JUSTICE INFRASTRUCTURE
Public interest and welfare ultimately relies on a well-built justice apparatus.
WITH the word “infrastructure,” we see roads, smell bridges and hear airports. We touch PPP and we taste BBB. Humans are embodied and connected to the physical world in very tangible ways. There is no argument against the necessity and importance of infrastructure to commuters and to country. It is essential to daily living and quality of life.
But there is more than meets the senses. Humans are soul and spirit too. The other infrastructure that we need to invest in is our justice response — the “justice infrastructure.” This is the layer in our community that contains and reflects our moral code — the idea of fairness.
When agreements are breached or when amounts due are unpaid, there is a recourse for those aggrieved. When consumers or citizens are unhappy with the service they are getting, there are remedies. From the simplest pickpocketing of cellphones, to complicated corporate fraud, from date rapes to conspiratorial murders, we inherently believe that the wrongdoer must not go unpunished and the victims restituted. It is the concept of justice.
Eventually in our system, these issues are addressed by our courts. Their actors are the most important component of the courts — from the judge, the clerk of court, the sheriff, and all the other units starting from the
police and ending with the corrections officer. The selection, appointment and retention of personnel doing this work is the single critical factor to the success or failure of justice institutions. After all, an institution is made up of individuals and it is strong only when those who comprise it are people of integrity, competence and dedication.
There is no argument that a robust, efficient and working justice infrastructure is key for development — contracts honored, life and liberties protected. In fact, when projects are faulty or not completed, the parties end up in courts. Public interest and welfare ultimately relies on a well-built justice apparatus. If it is thus important, why is there no equal emphasis on the justice system as a national concern? This is in the context of daily crimes and continuing corruption.
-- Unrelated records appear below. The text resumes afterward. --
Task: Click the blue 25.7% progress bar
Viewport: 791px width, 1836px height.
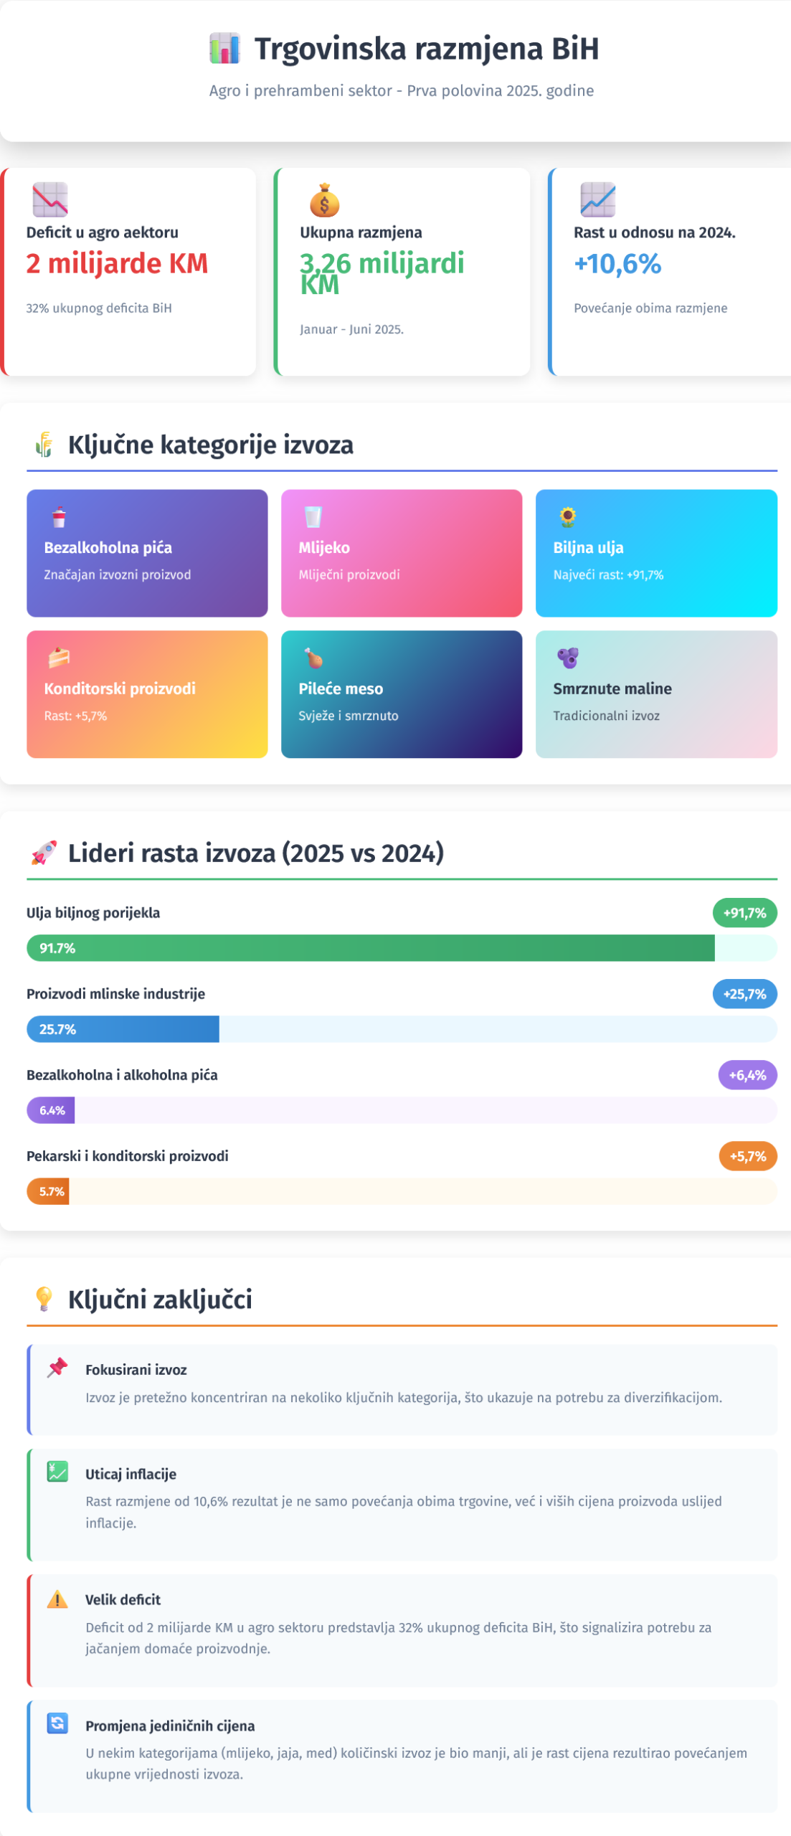Action: pyautogui.click(x=123, y=1028)
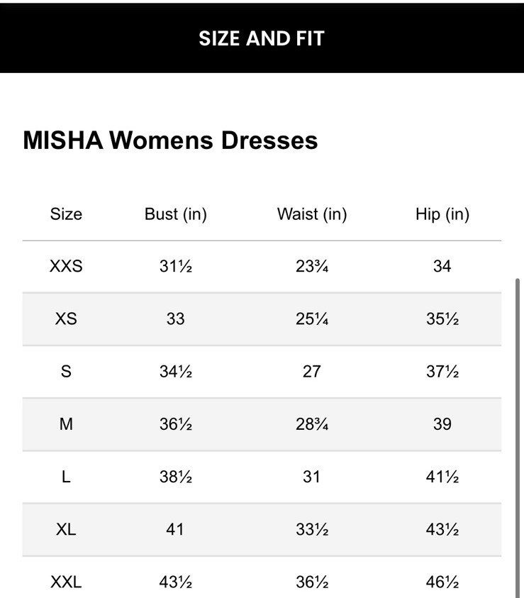The width and height of the screenshot is (524, 598).
Task: Select the S size row label
Action: coord(66,371)
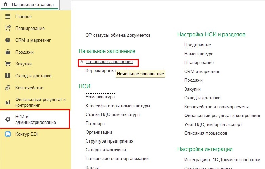This screenshot has width=265, height=169.
Task: Open the Начальное заполнение link
Action: pyautogui.click(x=109, y=62)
The reasons are three. The first is that the presence or absence of physical infrastructure is easier to appreciate than a decaying justice infrastructure. The second is that given a period of time and amount of resources, a program of building infrastructure can resolve the problems. Be it a connector or a terminal, there are ready options. Justice reforms are a mystery and there are no solutions in sight. It is difficult to measure the performance or quality of the type of infrastructure. Bad drainage leads to floods and quick action. But bad appointments are just appointments even if the impact is worse.
Is our justice infrastructure potholed, cracked or falling? We may all nod and agree to the descriptions. Who is responsible and who is accountable? This is the third reason. While hard infrastructure is limited in time and space, justice infrastructure requires the whole system to be running well, together. Any part of the wheel that is broken, it does not turn. Short of working like an orchestra and more important than any highway, the justice infrastructure ought to be seamless. It can only deliver its service as fast as its narrowest bottleneck in the network.
In the classic example of a criminal trial, if any of the following: judge, prosecutor, public attorney, complainants, witnesses, respondents, their lawyers, or any one subpoenaed is absent, the hearing is postponed. Or if any piece of law is not met or a section of a rule or regulation is not complied, it too may result to cancellation of schedule. Repeated over many salas across the country over the course of years, it bogs down the docket like flight delays and clogs the cases like cars in EDSA. This is a crisis of another kind in our midst. This one affects our confidence and trust that we will be secure in our homes, at work and in our dealings.
There is an estimated 1,000,000 pending cases in our justice system. Assuming one case impacts five persons, there are actually 5,000,000 people at any one time who are suffering the delays, the red tape, and the costs of a fragmented justice infrastructure. Ask anyone who has filed or answered a case and the sentiments are the same — frustration to the verge of depression.
Adding the number of malpractices foisted by big business against consumers ranging from unreasonable fees and unilateral conditions to defective products and sloppy services, the justice infrastructure can only creak and sigh. It is too many times and in too many ways that we have been defrauded by those who seek to serve us. It is a rotten deal for users of all forms of infrastructure in the country.